30 september 2023, ik kocht de laatste bloemen van het stalletje van Vinckeboom, nadat ik te Goor Dichter bij de Natuur bezocht.
Aan het evenement was een gedichtenwedstrijd gekoppeld, en ik dacht: als Nasr komt, dan kan ik mij niet onbetuigd laten, en sowieso leek me lokale aandacht voor de poëzie aan te moedigen.

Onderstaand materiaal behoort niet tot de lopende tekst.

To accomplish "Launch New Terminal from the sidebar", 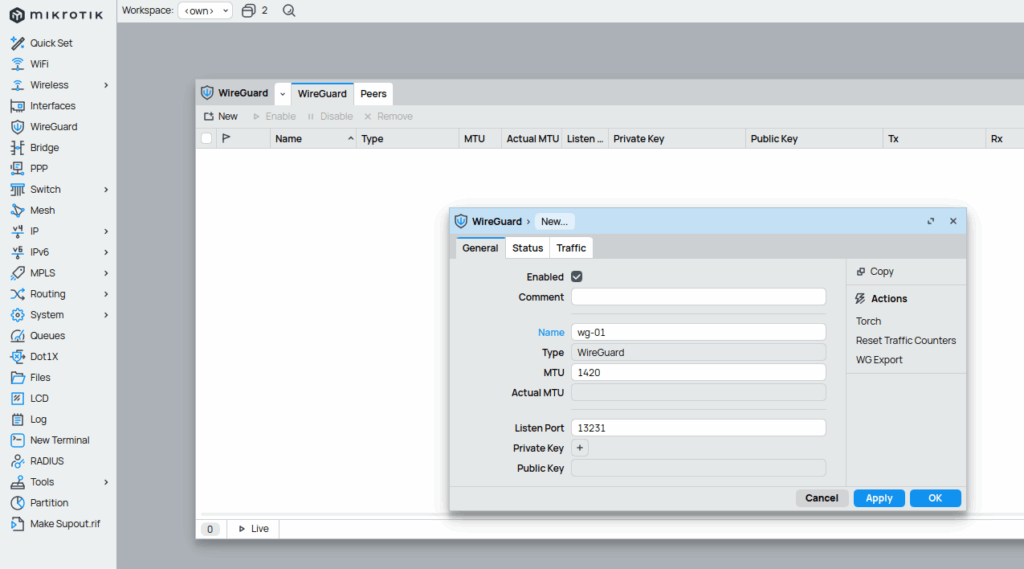I will [59, 440].
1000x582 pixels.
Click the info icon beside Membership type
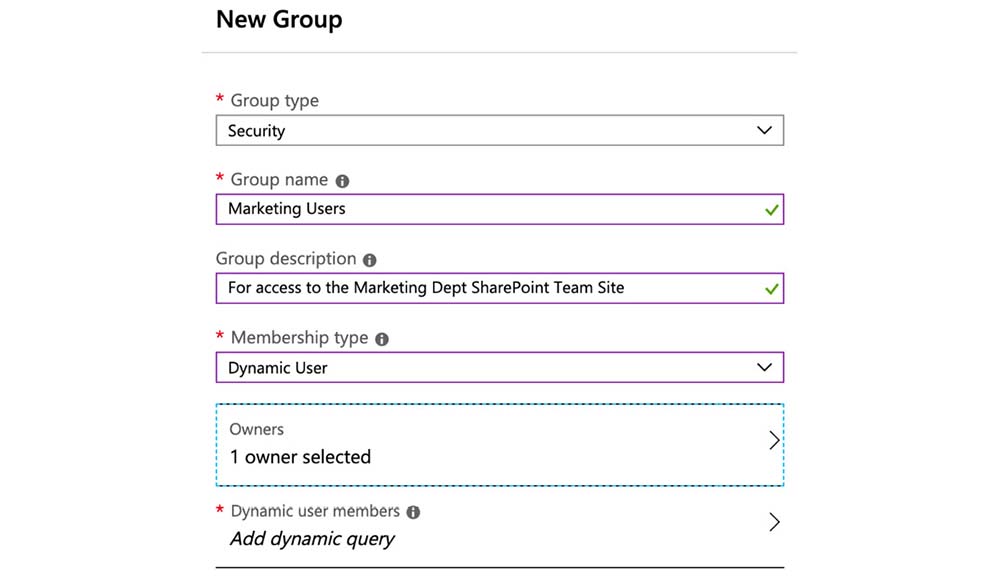382,339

Ik schreef het gedicht ‘Hof’, een diachrone landschapsschets rondom het decimeren van de patrijzen in Nederland: waren er in 1970 nog zo’n 100.000 broedparen, in 2020 waren dat er nog hooguit 4.000 (Van Alebeek 2020). Om de ondergrond niet te vergeten, nam ik een verwijzing op naar de steenkoollaag onder Overijssel en Gelderland (zie Geo.brief, 44e jaargang, nummer 6, oktober 2020, pagina 19).
–|———
Hof
In de schaduw van het los hoes
wat compost en oude markestenen:
vervallen landschapstekenen
die zwakker dan de essen bleken.
De essen groeien niet meer aan,
met de heide is het bijna gedaan.
De gagel heeft ook nog amper plek
en iedereen kent de laatste jeneverbes.
Waar de patrijzen zijn gebleven?
Ze vertrokken met de ochtendmelk
die dampte boven de bedauwde weiden,
toen bosranden nog geen gif kenden.
De tijd trok door de kleine hof – zie de eiken! –
en spades trokken groeven in de aarde:
Schipbeek, Twickelervaart, de omgekeerde
T van het Twentekanaal. Beetje sluiswerk.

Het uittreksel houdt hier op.